[START OF PROVIDED TEXT]

The number of charging sessions is mapped in fig. 5. The impact of a new FFECS system on the charging network as a whole is expected to be limited as the network is extensive and therefore the extra number of charging sessions will not dent the network in general. However, in some neighbourhoods where charging infrastructure is limited or even fully absent the implementation might cause some distress to the current electric drivers .
Fig. 5: Number of expected transactions per neighbourhood versus the current number of charging stations
6 Conclusion and Discussion
The research provides some first applicable and exploratory insights for cities regarding FFECS systems.
Implementing such a system can reduce car ownership, promotes electric driving, reduces air and noise pollution and might even reduce the total amount of kilometres driven. This research provides some guidance regarding the charging infrastructure required to facilitate FFECS systems. This paper describes a three-step approach that may support municipalities in preparing and optimizing the rollout of charging infrastructure in view of likely charging locations of e-car sharing vehicles. The approach entails (i) analysing likely neighbourhoods for car sharing demand, (ii) more detailed analysis of possible charging demand as a result, (iii) analysis of current charging infrastructure capacity in view of increased demand (in turn leading to possible roll out recommendations).
The business area of FFECS systems is largely impacted by the number of people under the age of 45 that reside there and the low number of vehicles per household. The number of rides is also higher in
positive impact as well as the number of employees and percentage of expats. This implies that areas that are more built towards car ownership and usage see a higher FFECS usage than those that are not. The hypothesis that FFECS vehicles are a back-up for other modes of transport was not confirmed nor denied.
The correlation between public transport stations and FFECS usage was mostly non-significant and this might be due to the large number of rides on bicycles.

[END OF PROVIDED TEXT]

THE TASK — Can you continue the text on free-floating electric car sharing and charging infrastructure, picking up right after its last sentence?

[START OF AVAILABLE DATA]

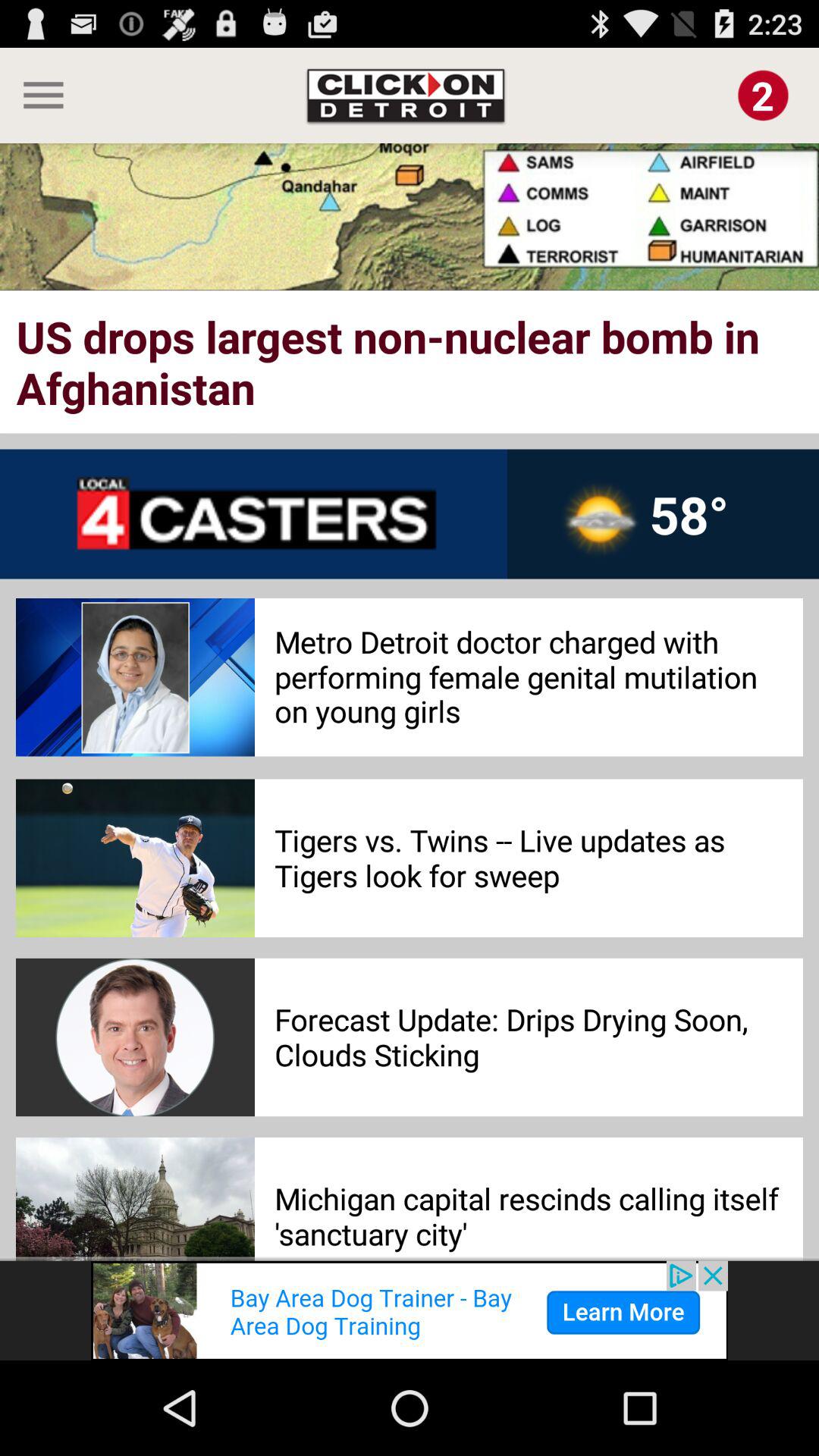
banner advertisement (409, 1310)
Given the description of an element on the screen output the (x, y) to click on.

[END OF AVAILABLE DATA]

EXERCISE OUTPUT —
Charging has a key role in an electric FFECS system even though only a fraction of the rides end at a charging station. The availability appears to play an essential role. Areas where people often charge appear to have a higher parking pressure than the charging stations. Simultaneously, charging stations that are located in close proximity to each other are more popular than those that are by themselves. Making charging visible (along major roads) with a high expected availability (multiple chargers in close proximity) make it easy for people to leave their vehicle at a charging station, which appears to be necessary. Regarding the current number of charging stations, the city of The Hague should be able to host a FFECS system. The neighbourhoods have the desired demographic characteristics and the charging network is extensive enough to facilitate the system. However, a few neighbourhoods show a significant shortage of charging stations that should be included to increase usage in these neighbourhoods as well.
When expanding the network to facilitate FFECS vehicles the focus should be on charging plazas and if possible proximity to highly visible roads and/or train stations.
Further research might expand the number of cities analysed, the number of days analysed, different levels of scale and might include time frames, a further focus on seemingly contradicting correlations and a more explanatory methodology.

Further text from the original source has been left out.